Dentro del Lugar de Paz, el Gran Presidente emitía el resplandor de su elevado pensamiento. El Maestro se acercó.

«La llama única debe alumbrar a las otras cuarenta y nueve”, afirmó el Gran Presidente.

«Así sea”, respondió el Maestro. «Habiendo encendido su propia lámpara Hércules ahora puede traer la Luz a los demás».
No mucho después, el Maestro citó a Hércules.

«Once veces ha girado la rueda, y ahora tú estás delante de otro Portal. Por largo tiempo has perseguido la luz que vacilaba primero inciertamente, luego crecía hasta ser un faro firme, y ahora brilla para ti como un sol en llamas. Vuelve ahora la espalda a la claridad; vuelve sobre tus pasos; regresa hacia aquellos para quienes la luz no es sino un punto transitorio, y ayúdalos a hacerla crecer.
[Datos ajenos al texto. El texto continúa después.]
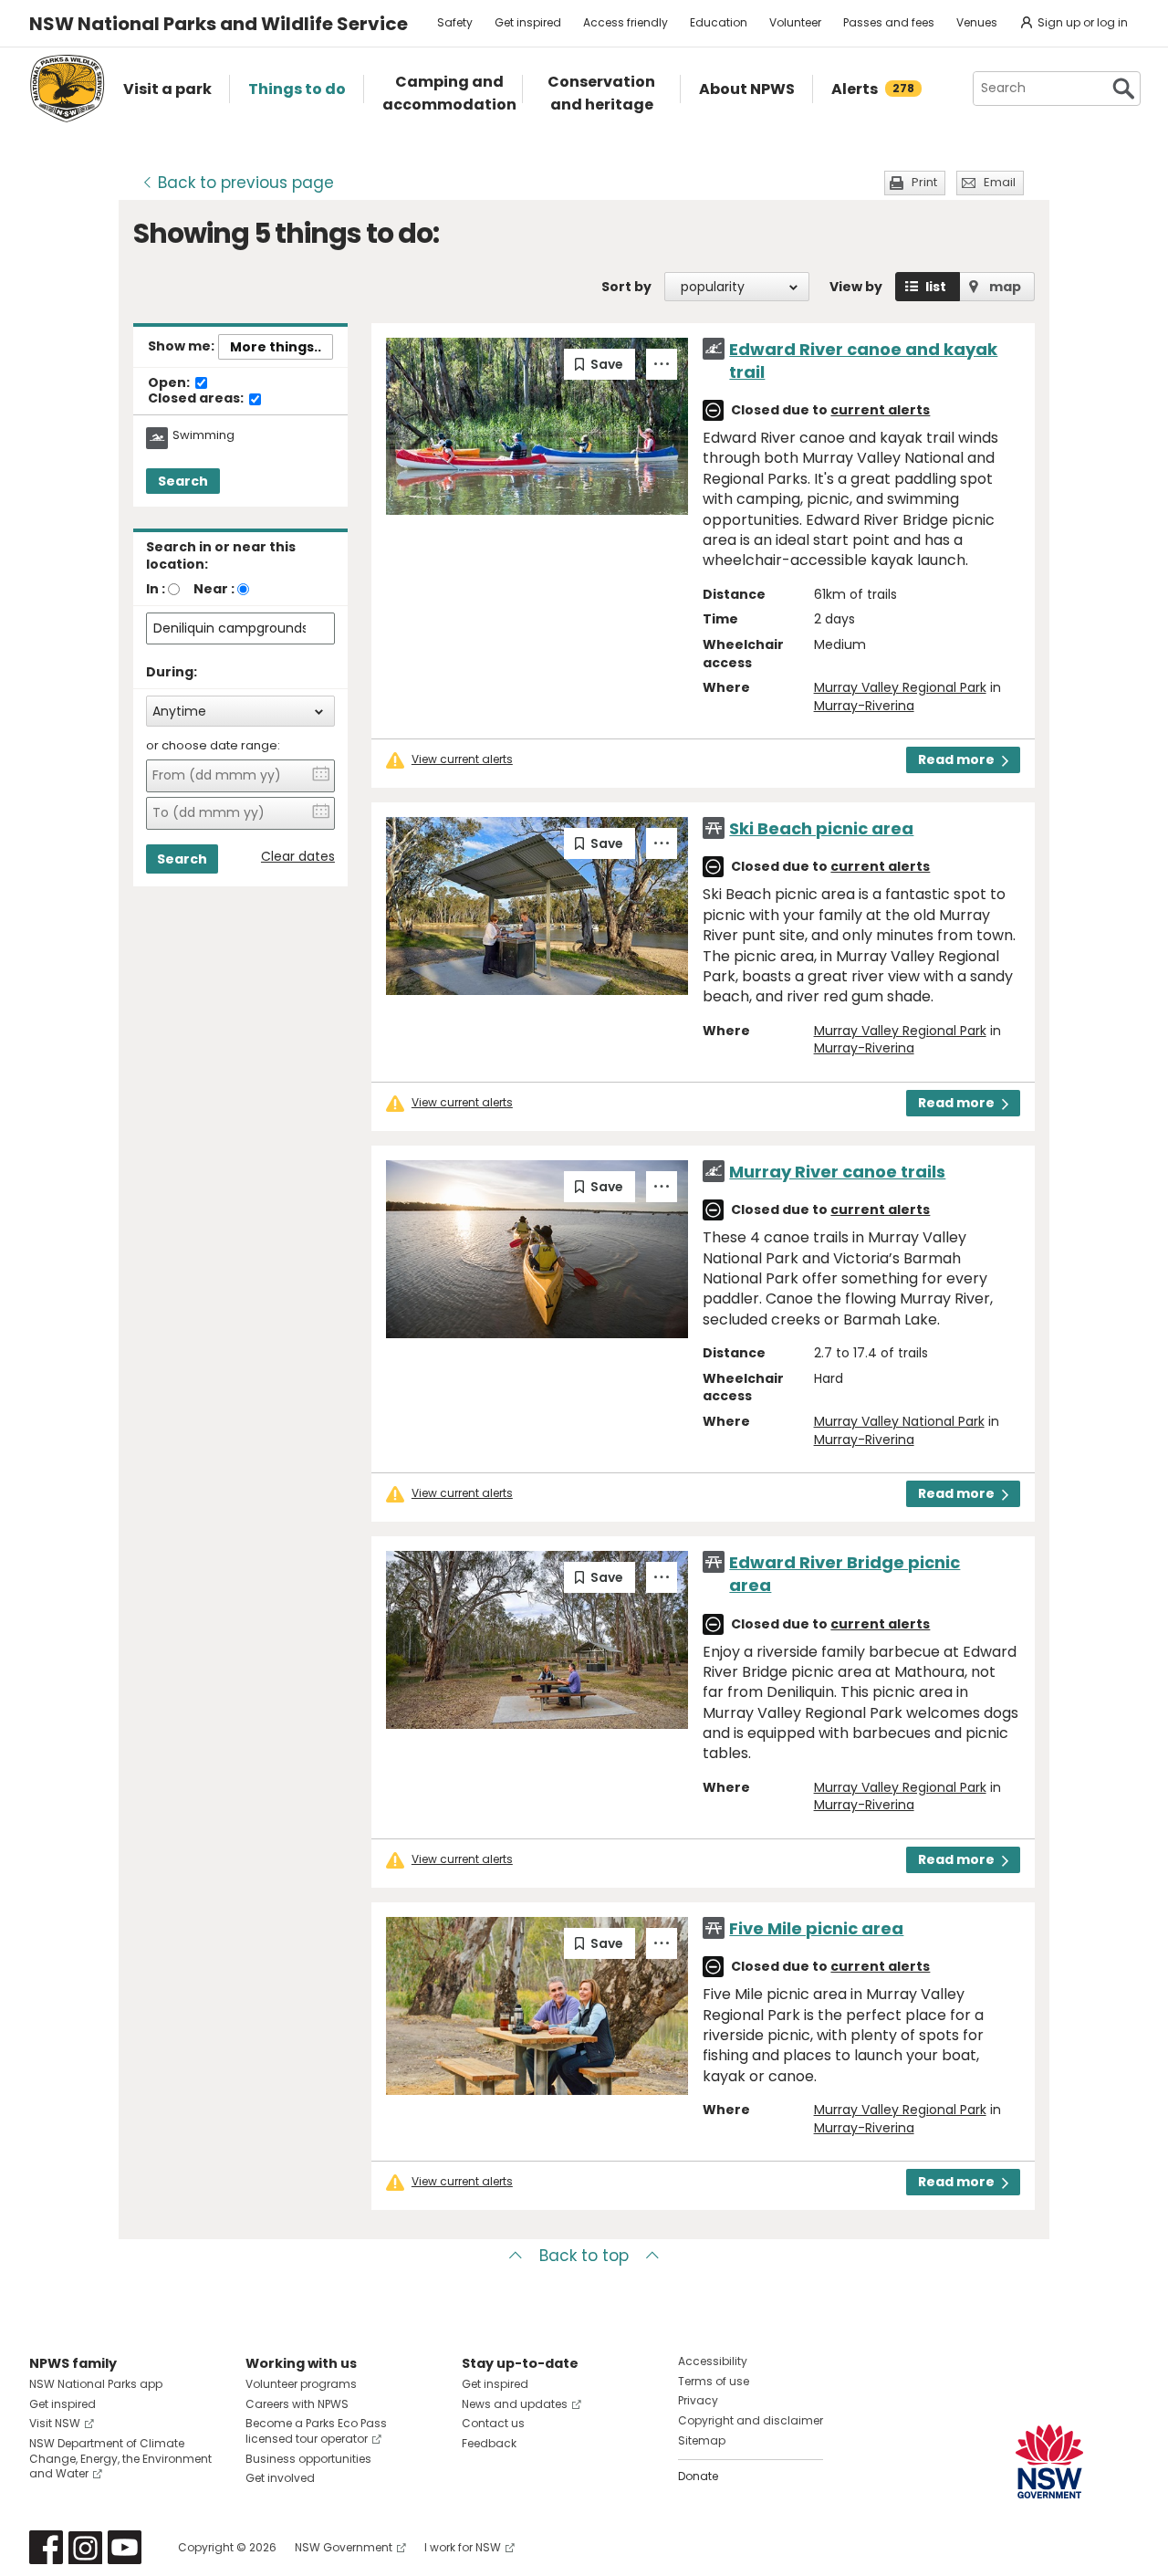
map (1005, 286)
Dirige tus pasos hacia Augías, cuyo reino debe ser purificado de antiguos males. He hablado».

Salió Hércules por el undécimo Portal en búsqueda de Augías, el rey.

Cuando Hércules se aproximó al reino donde Augías era soberano, un horrible hedor que lo hizo desfallecer y lo debilitó, asaltó su nariz. Por años, se enteró, el rey Augías no había quitado el estiércol que su ganado dejaba dentro de los establos reales. Entonces, también las praderas estaban tan llenas de estiércol que ninguna siembra podía crecer. En consecuencia, una agostante pestilencia estaba recorriendo la región, haciendo estragos en las vidas humanas.

Hacia el palacio fue entonces Hércules y buscó a Augías. Informado de que Hércules limpiaría los hediondos establos. Augías mostró desconfianza e incredulidad.

¿Dices que harás esta enorme labor sin recompensa?, manifestó suspicazmente el rey. «No tengo fe en aquellos que hacen tales alardes. Algún artero plan has tramado, Oh, Hércules, para despojarme del trono. Yo no he oído de hombres que busquen servir al mundo sin una recompensa. En este momento, sin embargo, le daría la bienvenida a cualquier necio que buscara ayudar. Pero debemos cerrar un trato, para que no sea reprendido como un Rey tonto. Si tú, en un sólo día, haces lo que has prometido, una décima parte de mi gran rebaño de ganado será tuya; pero si fracasas, tu vida y fortuna estarán en mis manos.

Naturalmente, yo no pienso que puedas cumplir tu bravata, pero trata de hacerlo como puedas».

Hércules entonces dejó al Rey. Erró por el asolado lugar, y vio marchar a una carreta cargada con muertos apilados, las víctimas de la pestilencia. Dos ríos, observó él, el Alfeo y el Peneo, corrían tranquilamente cerca de allí. Sentado en la ribera de uno de ellos, las respuestas a su problema relampagueó en su mente.

Él trabajó con fuerza y violencia. Con grandes esfuerzos logró desviar ambas corrientes del curso que habían seguido durante décadas. El Alfeo y el Peneo vertieron sus aguas a través de los establos llenos de estiércol del Rey Augías. Los impetuosos torrentes barrieron la inmundicia largamente acumulada. El reino fue purificado de su fétida lobreguez. En un sólo día había realizado la tarea imposible.

Cuando Hércules, completamente satisfecho con este resultado, regresó donde estaba Augías, éste frunció el ceño.
«Tú has tenido éxito por medio de un ardid” gritó el Rey Augías lleno de ira. «Los ríos hicieron el trabajo, no tú. Fue una artimaña para apoderarte de mi ganado, una conspiración contra mi trono. No tendrás las recompensas. Vete, retírate de aquí antes de que rebaje tu estatura en una cabeza».

Así desterró a Hércules el encolerizado rey, y le dijo que nunca más pusiera el pie en su reino, so pena de una muerte súbita.

Habiendo realizado la tarea asignada, el hijo del hombre, que también era el hijo de Dios, volvió a aquel de quien había venido.

«Te has vuelto un servidor del mundo», dijo el Maestro cuando Hércules se acercó. «Tú has progresado retrocediendo; has llegado a la Casa de la Luz por otro sendero; has empleado tu luz para que pueda brillar la luz de los demás. La joya que otorga el undécimo trabajo es tuya para siempre».